I’m hearing this question asked a lot lately. Both within Mozilla and from others in the industry. You come up with a plan for implementing some feature, put your best estimate on how long it will take to implement, and then you get push back from folks several levels removed from the project along the lines of “Wouldn’t this be faster if you used AI?”, or “Can’t Claude Code do most of this?”.

This question bugs me for a couple of reasons. Firstly, because the answer is invariably “maybe”. I’ve been making use of AI tools for a while and while it does very well at some tasks, for others it doesn’t work as expected and the whole process would have been quicker to ignore AI entirely. I don’t think any of us are great at predicting when AI will work well; in many cases you just have to try, but also learn when to give up if it isn’t working out. I can’t currently base an estimate for a project on how much AI can do until I’ve spent a reasonable amount of time trying to get AI to do it.

Secondly, and more importantly, AI is just another tool. My strong opinion is that one of the most important things we do as engineers is evaluating the tools we have available and choosing the right tools for the project. In the past, while I probably had a rough idea of what tools I might use, I didn’t include that in the project plan (unless there is some specific need). Once the work starts we pick the tools and go. And this has always been fine. I’ve never once heard leadership or stakeholders respond to a project proposal with “Couldn’t you implement this quicker if you just used emacs?” or “Can’t you just use a binary tree for this?”.

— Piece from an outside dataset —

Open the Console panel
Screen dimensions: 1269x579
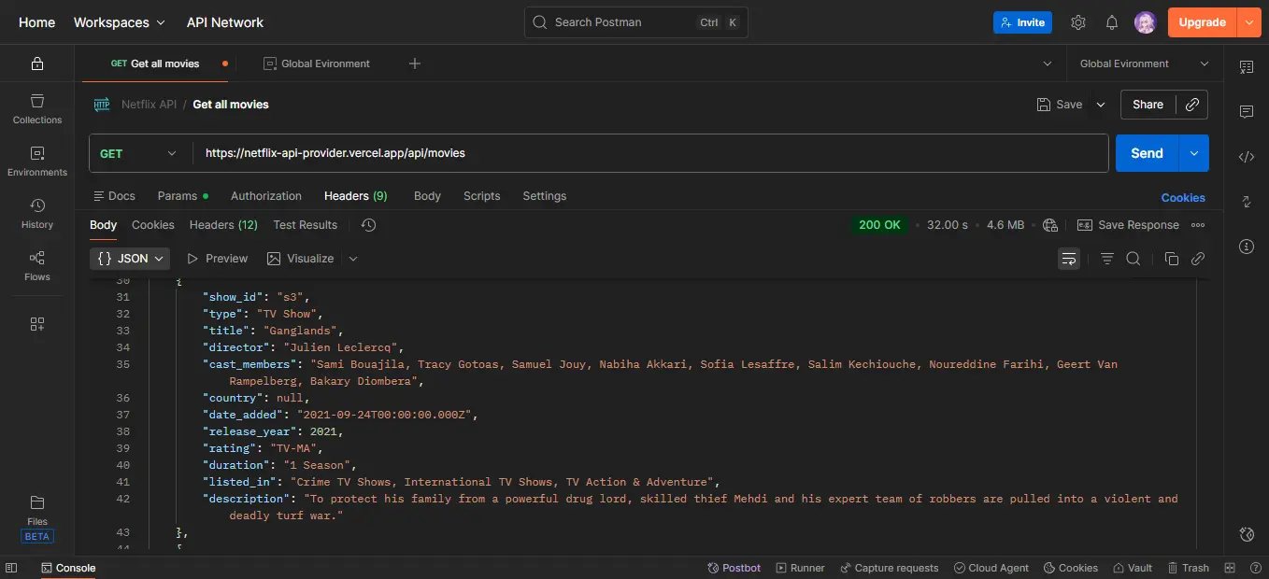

But now AI is here and leaders are buying into the story that AI makes everything faster. Indeed, you can apparently build an entire web browser with AI in just a week or a C compiler for just $20k. These examples are impressive, but they’re carefully selected examples that generate buzz and generally don’t hold up to scrutiny or represent the messy reality of most software engineering. Yes, AI can be incredibly useful. But treating it as a magic productivity multiplier for all projects is misguided. We should trust engineers to evaluate whether AI is the right tool for their projects. If we could confidently estimate productivity gains from AI upfront, we’d already be factoring it in. Until then, let engineers do what they do best: pick the right tools for the job at hand.